Exercise description: Write out the records starting with the line containing "You are a computer-use" and going on through the line containing "Click the ES", with "product" replaced by "item" and nothing else changed.

=== Stored records ===

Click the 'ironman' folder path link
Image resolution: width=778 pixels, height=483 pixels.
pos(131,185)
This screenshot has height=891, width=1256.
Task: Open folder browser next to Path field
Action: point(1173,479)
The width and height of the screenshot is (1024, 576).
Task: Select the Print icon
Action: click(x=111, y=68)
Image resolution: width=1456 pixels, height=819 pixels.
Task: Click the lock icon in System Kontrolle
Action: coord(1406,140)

===
=== Stored records ===

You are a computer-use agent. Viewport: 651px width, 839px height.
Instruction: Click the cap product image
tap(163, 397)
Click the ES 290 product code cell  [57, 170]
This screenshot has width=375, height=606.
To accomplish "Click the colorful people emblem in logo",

===

Full response:
You are a computer-use agent. Viewport: 651px width, 839px height.
Instruction: Click the cap item image
tap(163, 397)
Click the ES 290 item code cell  [57, 170]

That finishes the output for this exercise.